Azione A.3.3: Sintesi della procedura di autorizzazione dell’impianto (in atto):

 

Sintesi della procedura di autorizzazione dell’impianto

Autorizzazione impianto mobile di trattamento: in fase di istruttoria secondo quanto previsto all’art. 208 del D.Lgs. 152/06, potrà trattare sedimenti classificati con codice CER: 17 05 05  e 17 05 06 Procedura amministrativa

  • 5 febbraio 2010: richiesta di autorizzazione all’esercizio di impianto mobile alla Provincia di Udine;
  • 24 febbraio 2010: richiesta documentazione tecnica integrativa da parte della Provincia di Udine;
  • 19 aprile 2010: trasmissione documentazione da I.CO.P. Spa alla Provincia di Udine;
  • 25 maggio 2010: avvio procedimento amministrativo con comunicazione da parte della Provincia di Udine secondo la normativa;
  • 10 novembre 2010: Conferenza Tecnica (convocata secondo normativa dalla provincia di Udine il 21 ottobre 2010);
  • 21 gennaio 2011: Richiesta documentazione integrativa dalla Provincia di Udine;
  • 3 marzo 2011: Ministero dell’Ambiente e della Tutela del Territorio e del Mare – Conferenza di Servizi istruttoria;
  • Acquisito il parere dell’ARPA FVG – Dipartimento Provinciale di Udine.
  • 22 aprile 2011: trasmissione revisione documenti per istanza autorizzativa
  • 12 maggio 2011: comunicazione di avvio procedimento e richiesta nuove integrazioni: autorizzazione paesaggistica e la verifica della distanza dai centri abitati (Provincia di Udine) documentazione integrativa per il rilascio della concessione paesaggistica di competenza (Comune di San Giorgio di Nogaro).
  • 21 luglio 2011: la Provincia di Udine richiede ulteriori integrazioni e trasmette una nota del Servizio Disciplina Gestione Rifiuti della Regione FVG, dove vengono richiesti chiarimenti/integrazioni in merito alla documentazioni trasmessa
  • Settembre 2011:  in collaborazione con ARPA ER si è provato ad installare l’impianto sperimentale presso un’area portuale all’interno del porto di Ravenna.

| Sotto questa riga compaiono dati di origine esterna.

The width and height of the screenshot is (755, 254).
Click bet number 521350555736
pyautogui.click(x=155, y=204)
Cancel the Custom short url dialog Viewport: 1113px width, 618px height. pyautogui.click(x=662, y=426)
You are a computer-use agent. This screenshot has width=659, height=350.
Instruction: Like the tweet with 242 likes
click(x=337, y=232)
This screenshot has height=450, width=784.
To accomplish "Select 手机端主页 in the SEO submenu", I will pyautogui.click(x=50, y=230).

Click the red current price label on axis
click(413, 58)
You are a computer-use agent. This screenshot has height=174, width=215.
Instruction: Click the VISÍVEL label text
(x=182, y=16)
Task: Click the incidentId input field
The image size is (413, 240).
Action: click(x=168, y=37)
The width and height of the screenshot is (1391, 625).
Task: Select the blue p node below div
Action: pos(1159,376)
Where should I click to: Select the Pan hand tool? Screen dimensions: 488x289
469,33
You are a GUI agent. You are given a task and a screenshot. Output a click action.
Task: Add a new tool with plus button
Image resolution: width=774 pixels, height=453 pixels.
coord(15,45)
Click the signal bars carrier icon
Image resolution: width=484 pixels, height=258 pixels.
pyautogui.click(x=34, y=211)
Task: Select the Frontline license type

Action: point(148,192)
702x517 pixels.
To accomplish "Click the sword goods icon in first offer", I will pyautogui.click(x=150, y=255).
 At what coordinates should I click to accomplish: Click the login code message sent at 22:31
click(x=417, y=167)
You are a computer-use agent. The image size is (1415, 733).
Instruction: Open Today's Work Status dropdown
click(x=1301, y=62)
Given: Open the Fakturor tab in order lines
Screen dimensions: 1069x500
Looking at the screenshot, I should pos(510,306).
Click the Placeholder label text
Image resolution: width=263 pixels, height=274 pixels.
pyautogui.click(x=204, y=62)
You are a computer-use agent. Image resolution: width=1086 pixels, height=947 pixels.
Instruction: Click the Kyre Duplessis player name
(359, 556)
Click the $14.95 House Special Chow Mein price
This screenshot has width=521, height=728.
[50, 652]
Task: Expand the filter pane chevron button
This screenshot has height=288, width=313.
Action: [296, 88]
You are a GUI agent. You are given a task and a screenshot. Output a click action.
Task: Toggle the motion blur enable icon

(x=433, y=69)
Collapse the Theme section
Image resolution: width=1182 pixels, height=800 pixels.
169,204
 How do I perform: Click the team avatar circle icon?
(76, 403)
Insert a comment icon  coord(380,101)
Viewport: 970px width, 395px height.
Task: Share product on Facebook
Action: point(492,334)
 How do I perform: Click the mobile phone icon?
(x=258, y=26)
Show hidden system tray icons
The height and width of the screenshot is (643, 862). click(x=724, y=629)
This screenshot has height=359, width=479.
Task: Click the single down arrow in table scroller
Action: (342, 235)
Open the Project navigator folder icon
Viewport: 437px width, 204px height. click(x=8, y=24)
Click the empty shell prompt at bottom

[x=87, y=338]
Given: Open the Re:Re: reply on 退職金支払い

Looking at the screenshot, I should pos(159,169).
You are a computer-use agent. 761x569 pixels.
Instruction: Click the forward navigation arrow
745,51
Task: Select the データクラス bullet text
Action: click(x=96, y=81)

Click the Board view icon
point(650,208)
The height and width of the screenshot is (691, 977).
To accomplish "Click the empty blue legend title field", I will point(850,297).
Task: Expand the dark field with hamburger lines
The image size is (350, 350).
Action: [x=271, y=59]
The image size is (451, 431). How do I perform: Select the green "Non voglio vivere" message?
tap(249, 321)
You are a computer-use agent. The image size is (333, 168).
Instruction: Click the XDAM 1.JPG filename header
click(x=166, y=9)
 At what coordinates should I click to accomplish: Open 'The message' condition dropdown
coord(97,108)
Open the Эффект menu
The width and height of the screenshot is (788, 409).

A seguito delle verifiche con la Società proprietaria dell’area e con l’Autorità Portuale è stata scartata anche questa ipotesi
  • Dicembre 2011: ISPRA mette a disposizione un impianto di separazione granulometrica (a carattere sperimentale) presente nel porto di Livorno. Sulla base delle caratteristiche dei sedimenti da sottoporre a trattamento, I.CO.P. Spa potrà sviluppare ed implementare l’impianto ISPRA, in modo da renderlo funzionale agli obiettivi del progetto COAST BEST. Viene avviato il procedimento per l’autorizzazione all’esercizio dell’impianto presso la Regione Toscana.
  • 31 luglio 2012: La Regione Toscana, con Delibera n. 3291, approva il progetto per la realizzazione e gestione di un impianto di recupero di sedimenti (ai sensi dell’art. 211 D. Lgs. 152/06).
  • 22 agosto 2012: viene trasmessa la determina della Provincia di Udine per l’archiviazione del processo autorizzativo.